Organs, Ancient Beams, Architects and worms

Another exciting morning talking to an architect; this time for our £300,000 church regeneration project in Cragg. It’s been a hard journey for them with difficult turns in the road including trying for a lottery bid, which failed, the decision to sell the existing hall, heroically encouraged by one of our older members; Doris, and finally planning permission for change of use which was a victory but felt like a failure.
This morning it was the exciting business of dreaming dreams and what dreams we had, more of that another day but two things stood out in the process. The first is how hard it is to make decisions about old artefacts. We have a lovely old organ, it’s apparently significant and worth saving but if we are brutally honest it doesn’t fit into our church. In our discussions this morning it was literally “The Elephant in the room,” so much so we could almost hear it breathing heavily in the corner. To be honest my head says get rid of it, but my heart doesn’t want to let go.
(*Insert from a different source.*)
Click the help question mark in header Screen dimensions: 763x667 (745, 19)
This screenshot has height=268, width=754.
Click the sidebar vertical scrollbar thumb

I don’t know what we’ll do. The other exciting thing was going above the ceiling to inspect the roof space, a place in my own church I had never visited before. It was dusty but the beauty of the structure, it’s simplicity and openness was almost moving. As our architect said it was “honest,” you could see how it worked, built in the same simple effective way that many of the mills of the area had been built. I caught our architect caressing a beam making a connection with his forbears which we hope he makes in the plans he has for our church. It was good to see and makes me feel quite hopeful for the future of our church and through it our village.
Today is my brother’s 50th birthday and so I have brought him after much searching something for the garden as requested. I have bought him a wormery... I’ll know later if it is well received.

1 comment:

J Mark Allison said...

Opened it up - still looking for the worms!!